[Bugs] [Bug 1473150] New: features/shard: Lookup on shard 18 failed. Base file gfid = b00f5de2-d811-44fe-80e5-1f382908a55a [No data available]", the [ No data available]

bugzilla at redhat.com bugzilla at redhat.com
Thu Jul 20 06:44:41 UTC 2017


https://bugzilla.redhat.com/show_bug.cgi?id=1473150

            Bug ID: 1473150
           Summary: features/shard:Lookup on shard 18 failed. Base file
                    gfid = b00f5de2-d811-44fe-80e5-1f382908a55a [No data
                    available]", the [No data available]
           Product: GlusterFS
           Version: mainline
         Component: sharding
          Severity: urgent
          Assignee: bugs at gluster.org
          Reporter: jianwei1216 at qq.com
        QA Contact: bugs at gluster.org
                CC: bugs at gluster.org



Description of problem:
  Using postmark test the write-behind+shard+dht+ec(2*(2+1)) cluster storage, I
found more ERROR messages in the /var/log/mnt-test-.log,
such as "[shard.c:1720:shard_common_lookup_shards_cbk] 0-test-shard: Lookup on
shard 18 failed. Base file gfid = b00f5de2-d811-44fe-80e5-1f382908a55a [No data
available]", the [No data available] errno=61.
  This errno(61) is not handled in shard_writev(), it lead to shard_writev()
failed and callback up layer xlator failed (op_ret=-1, op_errno=61).
  Usually, shard_writev() STACK_UNWIND(op_ret=-1, op_errno=61) failed, the file
should be ERROR when md5sum, but it is right!! I see the codes
wb_fulfill_cbk(), it add the wb_request to TODO list and retry writev again, So
the file md5sum is right, not error.
  ===>Close the write-behind, I can't reproduce.<====

  The errno(61) generates by the [storage/posix]posix_lookup(), because the
buf.ia_gfid is NULL and set errno=ENODATA.

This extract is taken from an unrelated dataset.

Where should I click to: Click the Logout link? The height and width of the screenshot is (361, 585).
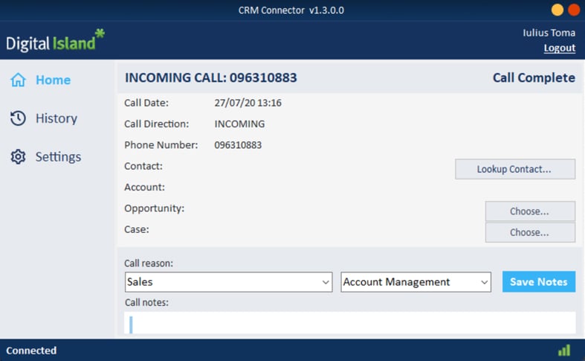pos(559,48)
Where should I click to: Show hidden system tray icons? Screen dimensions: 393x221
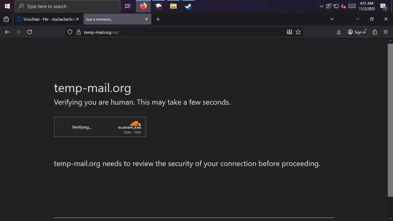[321, 6]
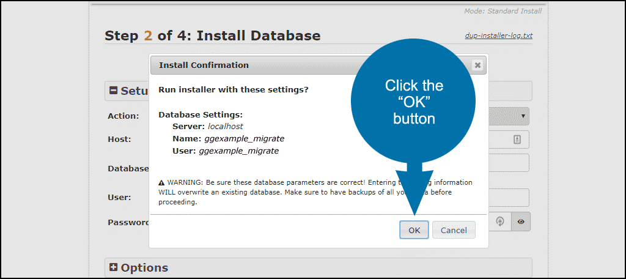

>>>>>>>>>>>>>>>>>>>>>>>>>>>>>>>>>>>>>>>>>>>>>>>>>>>>>>>>>>>>>>>>>>>>>>>>>>>>>>>>>>>>>>>>>>>>>>>>>>>>>>>>>>>>>>>>>>>>>>>>>>>>>>>
 posix_lookup()
 {
        op_ret = -1;
        if (gf_uuid_is_null (loc->pargfid) || (loc->name == NULL)) { // not run
                /* nameless lookup */
                MAKE_INODE_HANDLE (real_path, this, loc, &buf);
        } else {  // run here
                MAKE_ENTRY_HANDLE (real_path, par_path, this, loc, &buf); //<1>
get buf failed, op_ret=-1

                if (gf_uuid_is_null (loc->inode->gfid)) { // local->inode->gfid
is NULL
                        posix_gfid_heal (this, real_path, loc, xdata); //<2>
run here 
                        {
                              if (!xattr_req)
                                    goto out;

                              if (sys_lstat (path, &stat) != 0)
                                    goto out; //<3> here return ret=-1 and
errno=2(ENOENT), so GOTO OUT, it indicate the path file is not exists

                              ret = sys_lgetxattr (path, GFID_XATTR_KEY,
uuid_curr, 16);
                              if (ret != 16) {
                                        if (is_fresh_file (&stat)) {
                                                 ret = -1;
                                                 errno = ENOENT;
                                                 goto out;
                                        }
                              }

                             ret = posix_gfid_set (this, path, loc, xattr_req);
                        out:
                               return ret;
                        }

                        MAKE_ENTRY_HANDLE (real_path, par_path, this, //<4> BUT
run here, get buf success, op_ret=0, but it's buf->ia_gfid is NULL, it indicate
the file is exist but not set GFID.
                                           loc, &buf);
                }
        }

  out:
        if (!op_ret && !gfidless && gf_uuid_is_null (buf.ia_gfid)) { // <5> run
here, op_ret=0, gfidless==0, buf.ia_gfid==NULL
                gf_msg (this->name, GF_LOG_ERROR, ENODATA, P_MSG_NULL_GFID,
                        "buf->ia_gfid is null for "
                        "%s", (real_path) ? real_path: "");
                op_ret = -1;
                op_errno = ENODATA; //<6> run here, op_errno=ENODATA
        }
  }

<<<<<<<<<<<<<<<<<<<<<<<<<<<<<<<<<<<<<<<<<<<<<<<<<<<<<<<<<<<<<<<<<<<<<<<<<<<<<<<<<<<<<<<<<<<<<<<<<<<<<<<<<<<<<<<<<<<<<<<<<<<<<<<<<<<<<<<



Version-Release number of selected component (if applicable):
  git url: https://review.gluster.org/glusterfs
  branch: master (commit 11eb8ba870457337c6067284dde4277e09764c0a)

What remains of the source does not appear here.